Ah, the Zeitgeist. What's happening? I'll tell you what's happening. Old ladies are the new black. Or the new something. Old ladies are everywhere, and they are stunning. Ari Seth Cohen began the trend with his ground-breaking blog, Advanced Style. Captured by Ari's camera, in exquisitely put together dignity, or, more often than not, colourfully zany eccentricity, defying old fashioned views of aging, living life with gusto. Filmmaker Sue Bourne has continued the rise of old ladies in the public consciousness with her recently completed documentary, Fabulous Fashionistas (I was lucky enough to be one of her subjects, aired on Channel Four, in the UK), celebrating a group of older women's glory and refusal to conform to society's view of them as over the hill, kaput, on the scrap heap. Old ladies get stronger and smarter, have adventures never dreamt of in younger days, and even become amazingly influential and beautiful - without Botox and plastic surgery! Menopause? The empty nest? They equal FREEDOM!!

So what does this have to do with Outsider Art?

In the late 90's (I was in my late 50's) I had an Epiphany. You might say that the muse bit me in the bum. While editing the proofs of my 27th cookbook, my hand picked up a marker, and drew a mermaid on a piece of scrap paper. It was inadvertent; up to that moment, despite my lifelong love of colour and folk art, I was famously bad at doing any sort of art myself. Couldn't draw, couldn't paint, couldn't even doodle worth a damn. Yet there she was - a snake festooned, edgy, raw arty mermaid, wearing a fish for a hat, and looking very pleased with herself indeed. In that profound moment, my life changed. I turned my back on a very well established food writing and broadcasting career and began drawing obsessively. Drawing led to painting. Then the fashioning of assemblages studded with all manner of detritus. I could no more stop my plunge into weird art than I could stop breathing or eating. I had become an Outsider Artist of sorts, working entirely outside the margins of the mainstream art world.
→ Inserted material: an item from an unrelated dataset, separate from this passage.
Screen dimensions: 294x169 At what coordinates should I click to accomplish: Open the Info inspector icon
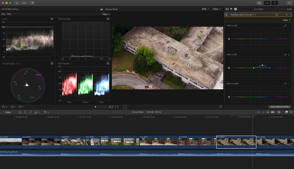[236, 9]
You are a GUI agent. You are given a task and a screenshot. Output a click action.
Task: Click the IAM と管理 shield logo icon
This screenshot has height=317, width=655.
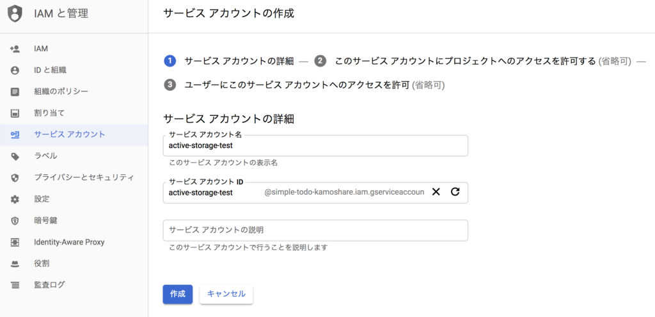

Like many Outsider Artists, I work completely by instinct, and make up techniques as I go along. While I am fashioning a piece, the control quickly passes from me to the burgeoning female entity. It almost becomes a living thing, and virtually creates itself, with little help from me. As a result, I always find it very hard to part with the final creature. I like to think of myself as logical, intelligent and articulate, but I have no explanation for any of this. Do I enjoy it? Hell yes. I now eat, breathe and dream art. I wear it. It surrounds me and defines my life. I don't like to analyse this obsessive lifestyle too deeply because I fear that one day it will vanish as abruptly as it appeared, so I just hang on and enjoy the wild ride.

Years have passed. I'm 73 years old, a Wild Old Woman, now a curator of Outside Art as well as an artist. I firmly believe that Outsider Art - obsessive and untutored, coming from the guts of the artist and following no rules but the artist's own - does not belong in 'white cube' galleries, does not belong in the hands of the commercial art world. But, alas, it is creeping into the zeitgeist and becoming a firm favourite with those who buy for investment, who consider art a commodity. Prestige and commerce rule in the conventional art world. I want Outsider Art to have an adoring audience, and I certainly don't want the artists to starve, but approach it with passion, buy it because you have a visceral reaction to it, because you can't live without it, it makes you pant, sweat, shiver, and horripilate.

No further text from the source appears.